At the same time, he said Oxford had signed a global licensing agreement with AstraZeneca which could see it supply 100 million doses of a vaccine – with 30 million going to the UK – as soon as September if one has been found by then.
“The UK will be first to get access but we can also ensure that in addition to supporting people here in the UK, we’re able to make the vaccine available to developing countries at the lowest possible cost,” he told the daily No 10 press briefing.
While the announcement will be seen as a boost to hopes of finding a vaccine, Boris Johnson earlier cautioned that there was still a lot to do and that the search may never be successful.
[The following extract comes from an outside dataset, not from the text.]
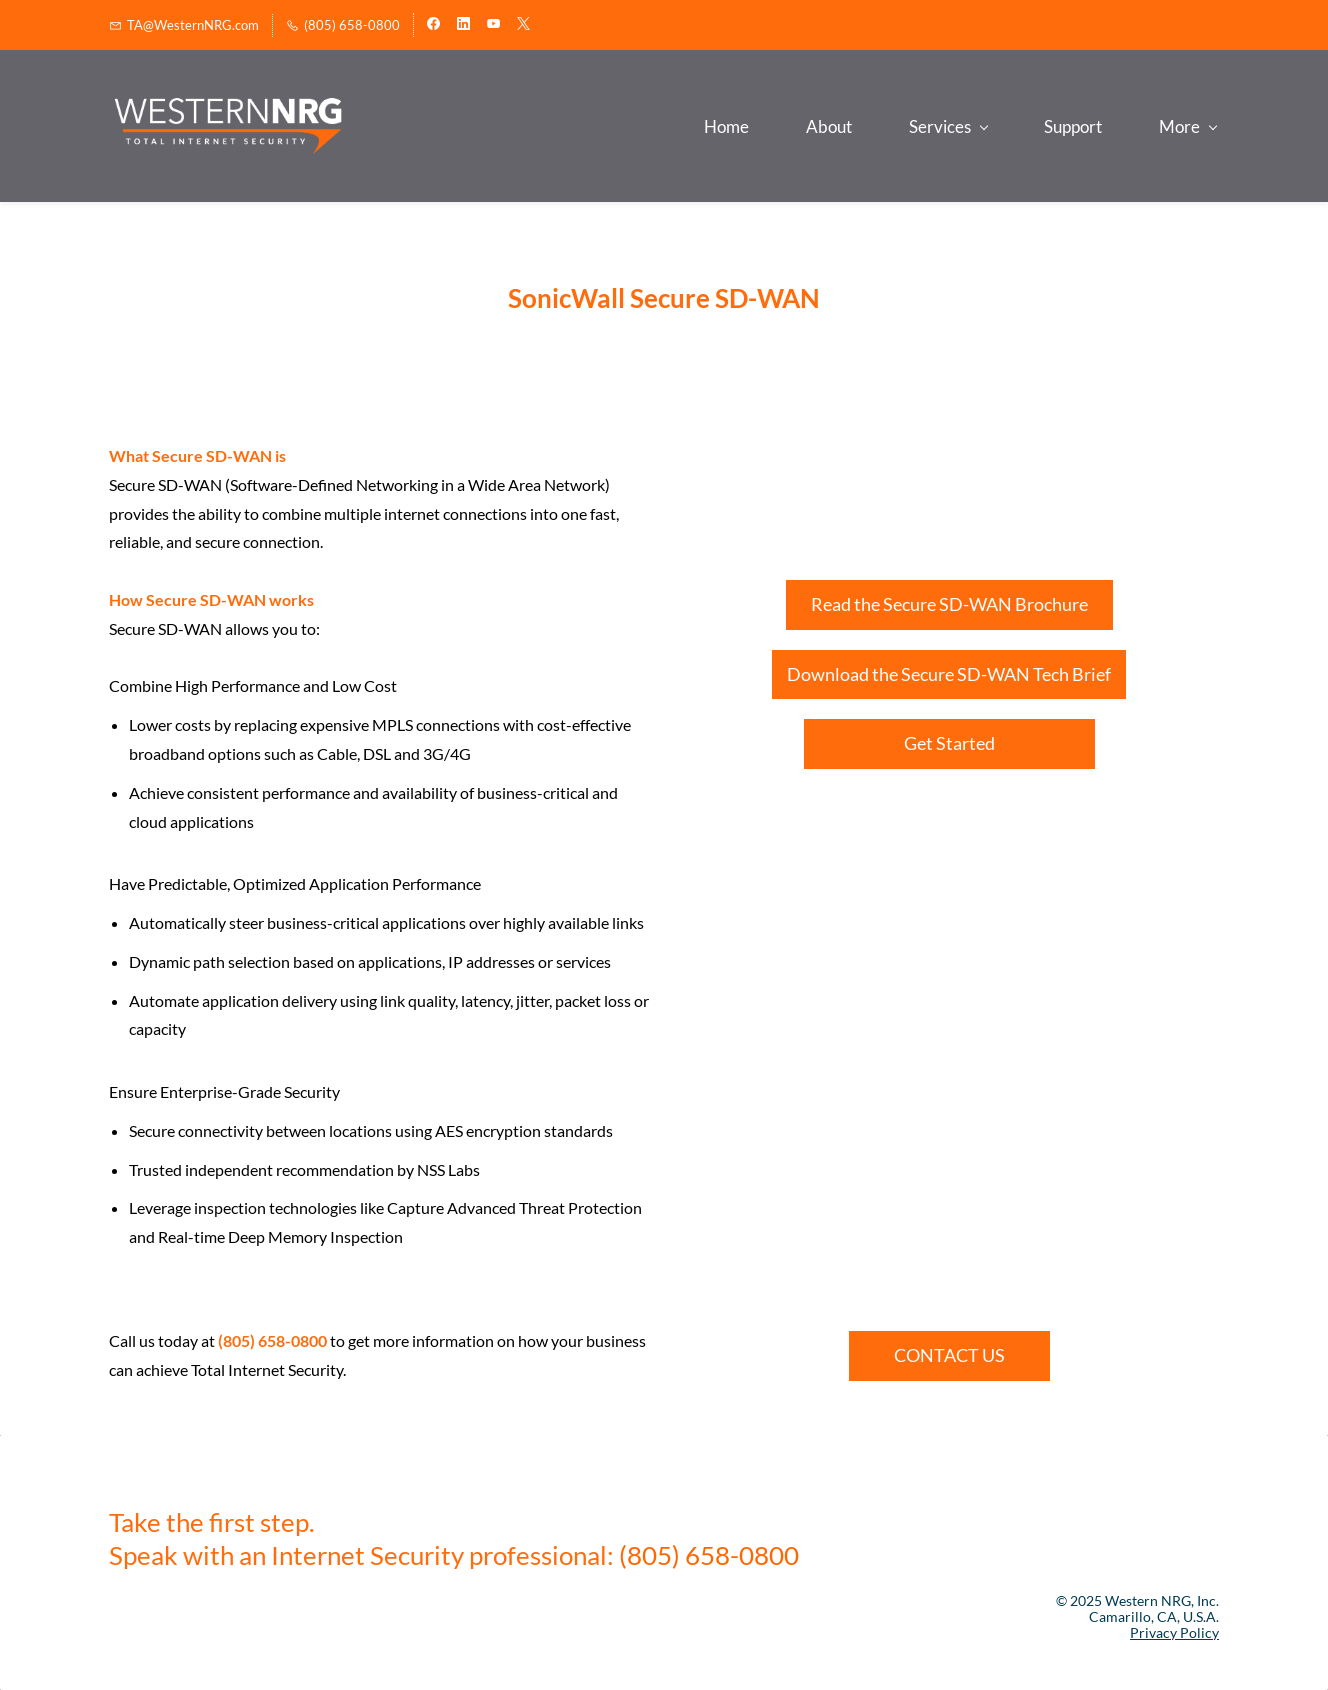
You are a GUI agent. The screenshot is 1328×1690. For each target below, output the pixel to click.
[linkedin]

Writing in The Mail on Sunday, he said: “There remains a very long way to go and I must be frank that a vaccine might not come to fruition.”
Mr Sharma said, however, that trials of the Oxford vaccine were “progressing well” with the phase one participants having received their doses earlier this week.
“The speed at which Oxford University has designed and organised these complex trials is genuinely unprecedented,” he said.
He added the additional research funding would help with the mass production of the vaccine so if trials are successful “we have dosages to start vaccinating the UK population straight away”.
In a further move, he said that the government was putting in £93m to accelerate the completion of the UK’s first vaccines manufacturing innovation centre.
The facility at Harwell in Oxfordshire – under construction – is expected to open in 2021, a year ahead of schedule.
Mr Sharma said once it was operating it would have the capacity to produce enough vaccine doses to serve the entire UK population in as little as six months.
In the event a vaccine was found before then, he said the government was providing £38m to build a “rapid deployment facility” which will be able to start manufacturing “at scale” this summer.